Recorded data
--- START ---

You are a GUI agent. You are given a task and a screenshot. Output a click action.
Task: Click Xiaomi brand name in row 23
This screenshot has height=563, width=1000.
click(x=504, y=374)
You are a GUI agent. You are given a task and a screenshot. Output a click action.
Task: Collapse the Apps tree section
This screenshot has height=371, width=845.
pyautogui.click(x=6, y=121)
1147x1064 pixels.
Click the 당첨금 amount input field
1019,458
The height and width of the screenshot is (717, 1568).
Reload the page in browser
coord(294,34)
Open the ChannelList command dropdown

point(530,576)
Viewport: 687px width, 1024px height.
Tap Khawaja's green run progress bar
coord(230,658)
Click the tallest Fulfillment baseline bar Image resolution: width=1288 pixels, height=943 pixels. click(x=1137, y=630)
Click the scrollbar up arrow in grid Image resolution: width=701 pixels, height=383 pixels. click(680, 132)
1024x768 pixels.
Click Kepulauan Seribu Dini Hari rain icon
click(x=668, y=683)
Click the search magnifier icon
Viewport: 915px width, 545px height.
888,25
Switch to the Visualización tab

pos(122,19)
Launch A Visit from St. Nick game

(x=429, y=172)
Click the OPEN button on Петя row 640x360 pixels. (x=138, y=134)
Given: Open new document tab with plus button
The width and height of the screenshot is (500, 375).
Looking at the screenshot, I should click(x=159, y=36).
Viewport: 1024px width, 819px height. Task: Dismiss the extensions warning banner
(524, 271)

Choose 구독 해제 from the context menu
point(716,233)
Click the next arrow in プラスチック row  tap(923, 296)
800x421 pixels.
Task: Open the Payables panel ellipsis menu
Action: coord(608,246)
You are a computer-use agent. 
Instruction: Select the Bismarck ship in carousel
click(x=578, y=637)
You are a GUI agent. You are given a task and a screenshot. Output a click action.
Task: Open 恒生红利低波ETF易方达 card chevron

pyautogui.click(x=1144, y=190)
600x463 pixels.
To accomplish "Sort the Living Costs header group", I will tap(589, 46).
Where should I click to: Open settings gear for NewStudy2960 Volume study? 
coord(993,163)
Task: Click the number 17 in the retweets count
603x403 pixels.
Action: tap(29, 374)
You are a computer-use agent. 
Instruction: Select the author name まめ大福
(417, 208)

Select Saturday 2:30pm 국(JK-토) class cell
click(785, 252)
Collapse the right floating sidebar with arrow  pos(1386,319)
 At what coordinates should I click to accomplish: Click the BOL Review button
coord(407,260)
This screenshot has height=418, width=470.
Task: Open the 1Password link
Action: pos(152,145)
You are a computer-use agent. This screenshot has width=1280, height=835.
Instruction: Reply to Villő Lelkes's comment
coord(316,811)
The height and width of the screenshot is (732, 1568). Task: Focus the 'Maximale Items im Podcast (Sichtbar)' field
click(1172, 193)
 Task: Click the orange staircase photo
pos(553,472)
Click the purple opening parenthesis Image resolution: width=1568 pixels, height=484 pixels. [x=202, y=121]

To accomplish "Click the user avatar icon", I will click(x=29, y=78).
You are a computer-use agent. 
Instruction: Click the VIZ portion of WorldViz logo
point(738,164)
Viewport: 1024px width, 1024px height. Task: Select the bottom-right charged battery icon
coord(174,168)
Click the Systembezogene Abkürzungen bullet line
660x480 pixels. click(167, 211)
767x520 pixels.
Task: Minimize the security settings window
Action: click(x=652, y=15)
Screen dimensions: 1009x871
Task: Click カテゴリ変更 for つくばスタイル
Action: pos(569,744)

--- END ---

_What needs to be done:_ Give only how many lines above hold "will".

_Response to the exercise:_ 2